Los meses de invierno requieren una atención especial al usar un coche eléctrico. El frío no solo reduce la autonomía, sino que también afecta al proceso de carga. Aquí tienes algunos consejos para usar tu VE de forma inteligente en invierno.
1. Sensibilidad de la batería:
Las baterías de los VE son sensibles al frío. A bajas temperaturas, las reacciones químicas se ralentizan, lo que provoca una carga más lenta y una menor autonomía. Esto es especialmente notable si el coche ha estado toda la noche a la intemperie con frío.
2. Precalienta el coche:
La mayoría de los VE tienen una función de precalentamiento. Conviene precalentar el habitáculo y la batería mientras el coche está cargando (cuando recibe corriente del cargador), para que la energía no se tome de la autonomía.

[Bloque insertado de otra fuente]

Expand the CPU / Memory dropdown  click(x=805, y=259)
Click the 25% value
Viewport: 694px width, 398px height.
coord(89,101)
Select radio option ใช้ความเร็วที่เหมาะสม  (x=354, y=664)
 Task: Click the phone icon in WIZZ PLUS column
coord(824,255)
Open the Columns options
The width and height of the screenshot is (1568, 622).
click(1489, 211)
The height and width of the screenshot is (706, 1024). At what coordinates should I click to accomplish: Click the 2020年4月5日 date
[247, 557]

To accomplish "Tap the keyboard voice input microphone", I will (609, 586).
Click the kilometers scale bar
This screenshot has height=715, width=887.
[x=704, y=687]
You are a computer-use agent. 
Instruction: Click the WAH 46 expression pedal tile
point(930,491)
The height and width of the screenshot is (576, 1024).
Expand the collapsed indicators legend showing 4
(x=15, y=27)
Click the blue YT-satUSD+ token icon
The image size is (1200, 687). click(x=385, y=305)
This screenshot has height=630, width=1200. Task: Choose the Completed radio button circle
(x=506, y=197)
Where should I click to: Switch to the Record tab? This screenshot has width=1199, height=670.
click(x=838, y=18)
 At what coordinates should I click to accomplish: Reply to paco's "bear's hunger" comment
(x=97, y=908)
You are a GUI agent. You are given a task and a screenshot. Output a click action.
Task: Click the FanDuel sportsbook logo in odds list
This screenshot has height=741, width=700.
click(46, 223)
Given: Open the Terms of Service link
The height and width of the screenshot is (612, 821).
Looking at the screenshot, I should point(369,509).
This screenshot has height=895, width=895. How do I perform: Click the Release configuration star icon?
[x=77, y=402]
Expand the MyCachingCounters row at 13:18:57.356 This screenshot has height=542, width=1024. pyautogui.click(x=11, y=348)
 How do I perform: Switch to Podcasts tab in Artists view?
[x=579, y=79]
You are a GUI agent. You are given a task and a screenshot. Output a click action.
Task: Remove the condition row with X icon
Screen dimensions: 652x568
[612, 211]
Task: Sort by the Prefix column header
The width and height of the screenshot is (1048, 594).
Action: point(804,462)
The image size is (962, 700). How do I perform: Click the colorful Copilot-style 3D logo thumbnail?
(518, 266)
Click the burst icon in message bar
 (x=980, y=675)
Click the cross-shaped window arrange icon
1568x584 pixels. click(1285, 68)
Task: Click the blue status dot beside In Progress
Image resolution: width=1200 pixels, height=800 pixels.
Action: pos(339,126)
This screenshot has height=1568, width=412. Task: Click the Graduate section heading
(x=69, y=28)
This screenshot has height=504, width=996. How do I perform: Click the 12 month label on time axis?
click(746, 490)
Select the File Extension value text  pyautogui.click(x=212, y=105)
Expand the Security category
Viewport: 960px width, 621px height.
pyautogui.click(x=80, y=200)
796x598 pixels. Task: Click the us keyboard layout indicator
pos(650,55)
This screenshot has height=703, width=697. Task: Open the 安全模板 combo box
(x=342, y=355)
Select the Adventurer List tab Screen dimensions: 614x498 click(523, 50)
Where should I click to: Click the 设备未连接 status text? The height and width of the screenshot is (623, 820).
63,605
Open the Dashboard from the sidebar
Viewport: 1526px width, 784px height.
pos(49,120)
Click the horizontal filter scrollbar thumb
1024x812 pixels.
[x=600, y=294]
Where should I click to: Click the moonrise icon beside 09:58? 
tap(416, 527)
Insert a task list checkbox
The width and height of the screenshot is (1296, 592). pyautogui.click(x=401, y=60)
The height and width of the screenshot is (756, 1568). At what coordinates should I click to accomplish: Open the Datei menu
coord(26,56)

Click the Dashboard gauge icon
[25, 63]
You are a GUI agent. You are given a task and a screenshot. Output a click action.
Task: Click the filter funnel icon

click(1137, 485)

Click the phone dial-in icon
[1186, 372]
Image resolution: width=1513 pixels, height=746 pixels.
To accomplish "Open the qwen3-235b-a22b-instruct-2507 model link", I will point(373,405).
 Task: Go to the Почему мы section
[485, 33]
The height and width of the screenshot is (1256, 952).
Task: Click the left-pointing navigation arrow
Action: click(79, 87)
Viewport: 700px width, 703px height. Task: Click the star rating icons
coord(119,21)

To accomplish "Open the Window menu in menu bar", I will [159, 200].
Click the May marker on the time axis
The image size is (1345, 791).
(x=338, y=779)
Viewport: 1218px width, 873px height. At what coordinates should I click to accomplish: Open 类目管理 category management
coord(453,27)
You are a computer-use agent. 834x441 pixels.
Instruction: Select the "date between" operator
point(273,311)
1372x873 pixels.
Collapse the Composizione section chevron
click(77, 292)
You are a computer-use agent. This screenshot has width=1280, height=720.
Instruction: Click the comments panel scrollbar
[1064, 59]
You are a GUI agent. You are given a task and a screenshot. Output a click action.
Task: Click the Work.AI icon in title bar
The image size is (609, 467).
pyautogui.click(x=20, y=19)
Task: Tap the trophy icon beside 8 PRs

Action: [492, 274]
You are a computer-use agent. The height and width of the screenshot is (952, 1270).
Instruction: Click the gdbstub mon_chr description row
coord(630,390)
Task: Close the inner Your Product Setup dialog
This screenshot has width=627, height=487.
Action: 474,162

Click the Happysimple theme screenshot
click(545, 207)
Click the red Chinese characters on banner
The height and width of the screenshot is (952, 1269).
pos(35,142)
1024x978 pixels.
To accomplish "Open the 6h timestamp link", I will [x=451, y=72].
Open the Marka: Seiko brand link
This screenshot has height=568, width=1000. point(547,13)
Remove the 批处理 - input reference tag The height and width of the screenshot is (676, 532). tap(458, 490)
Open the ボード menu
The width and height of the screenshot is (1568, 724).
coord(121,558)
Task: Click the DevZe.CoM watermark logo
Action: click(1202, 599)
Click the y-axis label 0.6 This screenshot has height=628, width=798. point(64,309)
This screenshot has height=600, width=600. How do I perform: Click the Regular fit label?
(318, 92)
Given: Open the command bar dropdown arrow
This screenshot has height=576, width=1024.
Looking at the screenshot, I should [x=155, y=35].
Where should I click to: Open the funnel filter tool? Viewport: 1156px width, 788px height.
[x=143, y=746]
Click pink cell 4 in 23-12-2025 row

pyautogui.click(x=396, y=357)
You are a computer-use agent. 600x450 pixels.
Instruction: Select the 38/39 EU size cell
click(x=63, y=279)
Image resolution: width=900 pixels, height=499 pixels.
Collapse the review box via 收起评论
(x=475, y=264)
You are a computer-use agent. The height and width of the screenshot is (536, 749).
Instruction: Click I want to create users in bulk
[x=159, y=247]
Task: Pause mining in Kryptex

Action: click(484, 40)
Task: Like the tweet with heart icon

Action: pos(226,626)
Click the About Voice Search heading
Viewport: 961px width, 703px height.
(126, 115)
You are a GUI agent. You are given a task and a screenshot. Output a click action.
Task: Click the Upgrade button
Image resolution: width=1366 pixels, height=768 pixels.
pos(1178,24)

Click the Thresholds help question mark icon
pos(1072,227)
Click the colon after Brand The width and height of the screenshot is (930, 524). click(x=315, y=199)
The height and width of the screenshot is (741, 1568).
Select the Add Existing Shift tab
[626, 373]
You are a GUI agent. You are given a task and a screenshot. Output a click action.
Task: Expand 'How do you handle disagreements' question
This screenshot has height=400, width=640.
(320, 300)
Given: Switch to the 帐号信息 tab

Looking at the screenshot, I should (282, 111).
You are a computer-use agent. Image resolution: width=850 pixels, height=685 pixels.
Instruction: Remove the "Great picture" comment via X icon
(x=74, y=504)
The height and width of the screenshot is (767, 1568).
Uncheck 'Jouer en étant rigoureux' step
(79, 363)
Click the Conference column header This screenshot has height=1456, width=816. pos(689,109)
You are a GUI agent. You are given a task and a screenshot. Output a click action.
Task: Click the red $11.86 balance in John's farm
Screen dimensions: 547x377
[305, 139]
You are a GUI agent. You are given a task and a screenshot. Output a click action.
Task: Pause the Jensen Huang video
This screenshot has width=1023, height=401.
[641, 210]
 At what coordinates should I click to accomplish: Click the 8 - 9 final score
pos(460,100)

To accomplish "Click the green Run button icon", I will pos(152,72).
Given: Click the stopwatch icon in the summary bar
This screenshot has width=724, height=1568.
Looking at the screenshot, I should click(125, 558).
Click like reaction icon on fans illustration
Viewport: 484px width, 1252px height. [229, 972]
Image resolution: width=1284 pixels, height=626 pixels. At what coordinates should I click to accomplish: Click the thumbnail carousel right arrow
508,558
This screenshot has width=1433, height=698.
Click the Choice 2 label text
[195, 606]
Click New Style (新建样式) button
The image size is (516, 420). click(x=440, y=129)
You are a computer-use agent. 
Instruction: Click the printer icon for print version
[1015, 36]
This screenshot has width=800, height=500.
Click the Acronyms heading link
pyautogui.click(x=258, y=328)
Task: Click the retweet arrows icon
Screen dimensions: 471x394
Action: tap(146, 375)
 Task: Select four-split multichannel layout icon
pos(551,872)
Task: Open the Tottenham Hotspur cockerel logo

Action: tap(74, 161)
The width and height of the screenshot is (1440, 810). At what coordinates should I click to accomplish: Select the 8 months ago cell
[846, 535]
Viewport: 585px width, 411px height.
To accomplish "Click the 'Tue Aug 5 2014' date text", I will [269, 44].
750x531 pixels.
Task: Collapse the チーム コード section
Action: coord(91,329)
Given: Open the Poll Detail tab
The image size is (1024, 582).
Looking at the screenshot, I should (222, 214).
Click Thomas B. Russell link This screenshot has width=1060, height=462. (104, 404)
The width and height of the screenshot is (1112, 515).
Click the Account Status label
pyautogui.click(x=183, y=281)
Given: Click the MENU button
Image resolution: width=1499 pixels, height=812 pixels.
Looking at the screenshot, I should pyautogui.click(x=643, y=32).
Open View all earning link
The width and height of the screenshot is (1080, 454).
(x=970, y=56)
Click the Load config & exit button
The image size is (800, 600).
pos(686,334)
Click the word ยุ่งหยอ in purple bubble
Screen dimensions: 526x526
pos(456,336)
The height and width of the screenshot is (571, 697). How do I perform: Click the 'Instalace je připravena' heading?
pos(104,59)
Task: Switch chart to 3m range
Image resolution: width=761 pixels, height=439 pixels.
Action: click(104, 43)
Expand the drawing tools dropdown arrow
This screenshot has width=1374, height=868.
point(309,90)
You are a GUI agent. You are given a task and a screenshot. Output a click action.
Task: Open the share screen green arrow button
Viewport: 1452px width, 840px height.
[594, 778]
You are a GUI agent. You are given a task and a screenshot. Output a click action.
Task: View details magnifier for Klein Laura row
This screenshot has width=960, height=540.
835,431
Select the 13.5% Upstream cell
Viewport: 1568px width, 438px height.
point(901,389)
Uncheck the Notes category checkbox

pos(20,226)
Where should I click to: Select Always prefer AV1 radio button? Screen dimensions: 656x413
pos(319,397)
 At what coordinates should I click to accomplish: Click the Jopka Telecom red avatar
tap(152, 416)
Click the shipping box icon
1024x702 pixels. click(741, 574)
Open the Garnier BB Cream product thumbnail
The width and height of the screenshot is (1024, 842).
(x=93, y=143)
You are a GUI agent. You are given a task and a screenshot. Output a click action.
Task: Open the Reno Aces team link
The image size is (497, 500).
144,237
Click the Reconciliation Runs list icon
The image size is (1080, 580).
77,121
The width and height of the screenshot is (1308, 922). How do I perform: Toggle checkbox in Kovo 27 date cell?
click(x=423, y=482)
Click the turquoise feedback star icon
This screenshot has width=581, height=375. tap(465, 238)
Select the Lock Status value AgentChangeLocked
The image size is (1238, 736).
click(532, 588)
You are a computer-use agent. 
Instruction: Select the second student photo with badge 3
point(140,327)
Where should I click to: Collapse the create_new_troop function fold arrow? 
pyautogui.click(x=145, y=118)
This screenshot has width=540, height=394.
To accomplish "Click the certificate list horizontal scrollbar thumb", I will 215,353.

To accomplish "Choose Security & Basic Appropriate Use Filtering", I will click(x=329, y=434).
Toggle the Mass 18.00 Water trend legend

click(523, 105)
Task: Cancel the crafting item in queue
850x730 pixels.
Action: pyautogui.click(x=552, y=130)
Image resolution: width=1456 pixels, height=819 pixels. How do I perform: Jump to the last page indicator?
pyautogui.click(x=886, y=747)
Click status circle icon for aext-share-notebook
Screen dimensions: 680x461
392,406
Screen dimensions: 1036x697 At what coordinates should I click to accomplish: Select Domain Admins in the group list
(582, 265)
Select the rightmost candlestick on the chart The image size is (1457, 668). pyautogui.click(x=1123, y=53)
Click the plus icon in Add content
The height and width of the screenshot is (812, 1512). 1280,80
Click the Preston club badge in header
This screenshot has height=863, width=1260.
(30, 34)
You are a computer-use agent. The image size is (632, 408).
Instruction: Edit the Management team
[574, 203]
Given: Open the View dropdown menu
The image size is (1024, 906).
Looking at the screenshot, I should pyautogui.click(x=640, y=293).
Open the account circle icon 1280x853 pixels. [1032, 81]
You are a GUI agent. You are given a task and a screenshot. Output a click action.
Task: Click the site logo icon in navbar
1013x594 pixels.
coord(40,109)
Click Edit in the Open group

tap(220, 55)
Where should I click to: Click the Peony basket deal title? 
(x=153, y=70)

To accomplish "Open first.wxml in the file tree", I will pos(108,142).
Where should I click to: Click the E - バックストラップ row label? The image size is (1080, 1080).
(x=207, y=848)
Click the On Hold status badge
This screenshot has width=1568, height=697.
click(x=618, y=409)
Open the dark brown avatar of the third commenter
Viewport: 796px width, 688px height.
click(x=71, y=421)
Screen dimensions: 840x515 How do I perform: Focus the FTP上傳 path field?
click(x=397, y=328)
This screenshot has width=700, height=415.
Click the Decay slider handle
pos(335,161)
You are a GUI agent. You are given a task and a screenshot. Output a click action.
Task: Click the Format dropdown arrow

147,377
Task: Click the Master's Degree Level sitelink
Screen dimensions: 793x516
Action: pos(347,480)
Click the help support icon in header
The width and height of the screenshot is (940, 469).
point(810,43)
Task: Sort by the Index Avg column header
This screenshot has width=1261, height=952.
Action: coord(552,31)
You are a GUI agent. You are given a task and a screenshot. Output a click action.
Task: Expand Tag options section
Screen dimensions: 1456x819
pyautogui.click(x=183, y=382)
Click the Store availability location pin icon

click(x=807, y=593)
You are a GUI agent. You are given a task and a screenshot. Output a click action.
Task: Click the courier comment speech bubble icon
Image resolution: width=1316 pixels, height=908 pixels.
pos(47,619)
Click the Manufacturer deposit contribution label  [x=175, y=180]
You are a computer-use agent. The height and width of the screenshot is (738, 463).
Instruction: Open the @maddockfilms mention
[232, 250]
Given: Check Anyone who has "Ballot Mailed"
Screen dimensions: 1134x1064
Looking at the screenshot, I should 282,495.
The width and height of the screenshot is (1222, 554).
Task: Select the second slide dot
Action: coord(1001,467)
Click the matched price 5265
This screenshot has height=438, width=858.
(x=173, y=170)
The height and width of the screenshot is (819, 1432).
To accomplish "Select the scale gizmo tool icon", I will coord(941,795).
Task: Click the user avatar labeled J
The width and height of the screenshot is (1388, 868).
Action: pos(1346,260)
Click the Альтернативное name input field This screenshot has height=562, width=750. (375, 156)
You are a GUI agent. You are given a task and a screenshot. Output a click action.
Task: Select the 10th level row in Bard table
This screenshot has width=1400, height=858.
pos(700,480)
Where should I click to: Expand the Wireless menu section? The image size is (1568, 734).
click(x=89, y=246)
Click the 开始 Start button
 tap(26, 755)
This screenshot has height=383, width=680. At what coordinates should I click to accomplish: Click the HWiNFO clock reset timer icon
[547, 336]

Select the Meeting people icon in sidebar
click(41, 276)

3. Carga por la noche, pero no dejes que se descargue por completo:
En invierno no es recomendable dejar que la batería baje al 0 %, ya que el frío dificulta su recarga. Lo ideal es mantener siempre el nivel de carga entre el 20 % y el 80 %.
4. Espera una carga más lenta:
En invierno la velocidad de carga puede reducirse, especialmente si la batería está fría. Los cargadores rápidos DC también reducen la potencia por motivos de protección.
5. Reduce el consumo:
Usa los asientos calefactados o el volante calefactado en lugar del aire acondicionado, para que la autonomía se reduzca menos.